Alla fine dell’anno la riforma Maroni della sanità lombarda scade. E poi bisognerà chiedersi cosa farsene. Intanto l’Anaao Assomed, uno dei più rappresentativi sindaci medici d’Italia, chiede di metterci una pietra sopra e passare oltre: per esempio rivalutando la medicina territoriale, un nervo scoperto dallo scoppio della pandemia da Sars-Cov-2.
”L’associazione ha più volte dichiarato che il servizio sanitario regionale lombardo non riesce a garantire prestazioni adeguate sul territorio, in termini di presa in carico dei cronici, di appropriatezza delle prestazioni, di coordinamento tra ospedale e distretti, di programmazione e di controlli” si legge in una nota del sindacato che fa seguito a un’analisi dell’Agenas, l’Agenzia nazionale per i servizi sanitari regionali, ente pubblico di valutazione.
“Ora Agenas, con parole certamente più pacate ma non meno efficaci, certifica un sostanziale fallimento delle buone intenzioni della riforma di Maroni e addirittura affonda la lama su alcuni mantra del sistema formigoniano, quali la separazione tra erogatori e programmatori, base per la concorrenza e la libera scelta dei cittadini” è la lettura che ne dà Anaao, secondo il quale l’indagine abbia inciso negativamente sul sistema sanitario pubblico.
Per Stefano Magnone, segretario regionale Anaao-Assomed Lombardia l’indagine dice che nel sistema sanitario lombardo “il privato, non adeguatamente programmato e controllato, tende a sviare le regole per centrare il core business sulle prestazioni più remunerative, lasciando ad altri, segnatamente al pubblico, le prestazioni magari più necessarie ma fonte più di debito che di guadagno. Certamente Regione Lombardia ha ampi spazi di miglioramento, speriamo lo faccia uscendo da una certa tendenza all’autoreferenzialità che cade di fronte a numeri e documenti fondati”.

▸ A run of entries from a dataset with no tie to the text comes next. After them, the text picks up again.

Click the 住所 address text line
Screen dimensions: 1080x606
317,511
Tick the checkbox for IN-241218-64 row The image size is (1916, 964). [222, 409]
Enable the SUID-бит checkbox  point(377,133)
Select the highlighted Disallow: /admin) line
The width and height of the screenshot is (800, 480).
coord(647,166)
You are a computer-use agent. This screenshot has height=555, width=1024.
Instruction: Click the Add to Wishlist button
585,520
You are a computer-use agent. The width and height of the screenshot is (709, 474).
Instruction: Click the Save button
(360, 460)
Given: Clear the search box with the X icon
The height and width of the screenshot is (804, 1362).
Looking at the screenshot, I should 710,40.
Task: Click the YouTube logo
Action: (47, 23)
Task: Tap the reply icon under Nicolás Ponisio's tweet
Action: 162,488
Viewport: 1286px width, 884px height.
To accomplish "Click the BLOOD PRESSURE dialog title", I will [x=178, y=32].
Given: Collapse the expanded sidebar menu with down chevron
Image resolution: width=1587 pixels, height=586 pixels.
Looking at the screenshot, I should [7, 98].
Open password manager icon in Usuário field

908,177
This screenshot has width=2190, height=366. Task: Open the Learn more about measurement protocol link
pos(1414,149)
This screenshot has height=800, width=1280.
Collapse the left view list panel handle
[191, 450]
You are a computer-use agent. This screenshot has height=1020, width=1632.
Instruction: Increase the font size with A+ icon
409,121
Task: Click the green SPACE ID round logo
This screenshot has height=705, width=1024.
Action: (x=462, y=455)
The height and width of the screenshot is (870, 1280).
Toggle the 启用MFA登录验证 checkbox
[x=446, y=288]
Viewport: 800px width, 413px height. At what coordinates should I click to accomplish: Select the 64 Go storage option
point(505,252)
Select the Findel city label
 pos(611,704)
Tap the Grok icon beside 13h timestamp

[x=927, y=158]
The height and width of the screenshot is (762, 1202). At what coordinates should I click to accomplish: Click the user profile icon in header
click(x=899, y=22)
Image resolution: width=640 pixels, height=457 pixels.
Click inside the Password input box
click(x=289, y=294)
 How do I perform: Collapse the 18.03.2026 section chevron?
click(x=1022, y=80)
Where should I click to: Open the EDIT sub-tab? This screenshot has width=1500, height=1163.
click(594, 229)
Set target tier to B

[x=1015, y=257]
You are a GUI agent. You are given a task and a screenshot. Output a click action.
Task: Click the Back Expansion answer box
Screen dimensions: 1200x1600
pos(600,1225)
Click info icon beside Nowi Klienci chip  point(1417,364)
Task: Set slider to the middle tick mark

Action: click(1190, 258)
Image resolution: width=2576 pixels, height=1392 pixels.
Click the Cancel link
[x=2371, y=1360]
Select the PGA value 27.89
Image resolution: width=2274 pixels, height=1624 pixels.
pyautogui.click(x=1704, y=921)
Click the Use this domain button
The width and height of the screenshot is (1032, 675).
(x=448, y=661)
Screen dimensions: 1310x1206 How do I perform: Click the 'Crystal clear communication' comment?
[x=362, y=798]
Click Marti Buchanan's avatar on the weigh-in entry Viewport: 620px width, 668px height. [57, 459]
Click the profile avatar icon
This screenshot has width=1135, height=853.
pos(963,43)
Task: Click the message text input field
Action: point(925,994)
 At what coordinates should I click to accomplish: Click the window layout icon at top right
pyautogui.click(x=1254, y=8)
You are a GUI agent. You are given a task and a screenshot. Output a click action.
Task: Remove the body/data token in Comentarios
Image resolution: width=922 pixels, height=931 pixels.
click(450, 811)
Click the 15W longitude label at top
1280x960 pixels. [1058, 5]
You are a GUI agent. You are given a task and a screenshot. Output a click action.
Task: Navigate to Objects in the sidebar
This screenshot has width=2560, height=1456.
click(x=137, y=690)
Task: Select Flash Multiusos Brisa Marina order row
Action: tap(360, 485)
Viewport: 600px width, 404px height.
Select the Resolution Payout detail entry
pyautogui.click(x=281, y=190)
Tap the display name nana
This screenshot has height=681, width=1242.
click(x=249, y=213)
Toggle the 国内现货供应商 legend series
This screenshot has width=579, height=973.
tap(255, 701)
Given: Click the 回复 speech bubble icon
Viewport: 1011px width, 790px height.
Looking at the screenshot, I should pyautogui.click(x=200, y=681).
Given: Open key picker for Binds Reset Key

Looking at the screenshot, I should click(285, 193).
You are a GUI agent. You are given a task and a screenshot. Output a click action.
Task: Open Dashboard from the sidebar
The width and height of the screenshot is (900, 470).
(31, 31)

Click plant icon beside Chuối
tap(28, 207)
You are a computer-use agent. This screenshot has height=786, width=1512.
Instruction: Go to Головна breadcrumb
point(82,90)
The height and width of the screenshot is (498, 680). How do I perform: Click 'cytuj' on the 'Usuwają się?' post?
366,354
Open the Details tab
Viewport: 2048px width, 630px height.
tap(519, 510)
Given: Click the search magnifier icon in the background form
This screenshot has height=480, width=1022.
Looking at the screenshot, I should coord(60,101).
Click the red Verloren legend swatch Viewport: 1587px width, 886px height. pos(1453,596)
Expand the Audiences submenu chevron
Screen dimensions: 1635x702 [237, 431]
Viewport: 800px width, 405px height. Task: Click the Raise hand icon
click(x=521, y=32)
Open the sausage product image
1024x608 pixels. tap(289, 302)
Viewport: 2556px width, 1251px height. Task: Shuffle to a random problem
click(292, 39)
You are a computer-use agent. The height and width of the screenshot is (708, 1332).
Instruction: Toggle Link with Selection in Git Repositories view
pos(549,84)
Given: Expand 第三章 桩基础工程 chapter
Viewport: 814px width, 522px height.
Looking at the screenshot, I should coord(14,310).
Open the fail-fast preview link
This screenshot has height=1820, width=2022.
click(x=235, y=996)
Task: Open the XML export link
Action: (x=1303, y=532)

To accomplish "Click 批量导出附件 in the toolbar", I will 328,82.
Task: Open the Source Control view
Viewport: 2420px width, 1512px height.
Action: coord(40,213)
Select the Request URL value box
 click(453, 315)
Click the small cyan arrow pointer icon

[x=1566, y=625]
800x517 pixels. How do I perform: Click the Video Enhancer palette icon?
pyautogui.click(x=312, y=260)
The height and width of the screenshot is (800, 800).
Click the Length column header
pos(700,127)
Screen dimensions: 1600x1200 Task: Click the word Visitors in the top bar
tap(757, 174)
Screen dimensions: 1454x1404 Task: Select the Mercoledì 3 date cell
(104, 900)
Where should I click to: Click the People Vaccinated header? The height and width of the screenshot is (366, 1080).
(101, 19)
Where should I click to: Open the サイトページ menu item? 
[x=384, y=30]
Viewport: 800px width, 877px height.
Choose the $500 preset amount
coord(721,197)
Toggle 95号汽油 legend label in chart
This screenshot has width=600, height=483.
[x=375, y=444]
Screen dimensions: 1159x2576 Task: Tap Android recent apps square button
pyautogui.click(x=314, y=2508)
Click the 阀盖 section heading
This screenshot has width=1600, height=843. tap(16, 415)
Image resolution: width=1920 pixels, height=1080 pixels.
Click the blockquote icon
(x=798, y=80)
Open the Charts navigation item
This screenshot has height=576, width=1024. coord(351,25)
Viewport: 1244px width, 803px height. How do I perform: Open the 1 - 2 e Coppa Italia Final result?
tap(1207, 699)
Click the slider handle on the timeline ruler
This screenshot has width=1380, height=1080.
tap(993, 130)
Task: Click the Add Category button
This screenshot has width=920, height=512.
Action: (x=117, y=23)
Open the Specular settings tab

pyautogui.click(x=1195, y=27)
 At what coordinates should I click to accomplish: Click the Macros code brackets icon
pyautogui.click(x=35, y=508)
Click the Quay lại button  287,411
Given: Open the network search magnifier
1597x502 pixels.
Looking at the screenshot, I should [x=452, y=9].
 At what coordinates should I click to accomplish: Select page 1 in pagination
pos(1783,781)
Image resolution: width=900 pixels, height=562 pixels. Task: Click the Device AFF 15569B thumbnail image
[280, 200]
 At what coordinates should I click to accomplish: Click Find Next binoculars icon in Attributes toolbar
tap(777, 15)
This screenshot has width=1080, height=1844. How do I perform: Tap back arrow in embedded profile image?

Il riferimento è al documento “La riforma del Sistema Sociosanitario Lombardo (LR 23/2015). Analisi del modello e risultati raggiunti a cinque anni dall’avvio” pubblicato il 16 dicembre 2020. Nelle conclusioni si legge che “si rende necessario” tra l’altro che sono necessari dipartimenti di prevenzioni che fanno capo alle Asst (gli ospedali) e distretti “con funzioni di governo ed erogazione delle prestazioni distrettuali, prevedendo un adeguato coinvolgimento dei sindaci”. Insomma, sanità territoriale, che passi dalle Asst anche per “l’attuazione degli atti di indirizzo, di pianificazione e di programmazione regionali con le connesse attività di programmazione ed organizzazione dei servizi a livello locale, sulla base della popolazione di riferimento”.
E ancora funzioni di controllo sui privati assegnati alla Regione o meglio alle Ats (le ex Asl) e soprattutto a una Ats unica, così come possibilmente strumenti migliori di coordinamento e programmazione e verifica degli accordi contrattuali.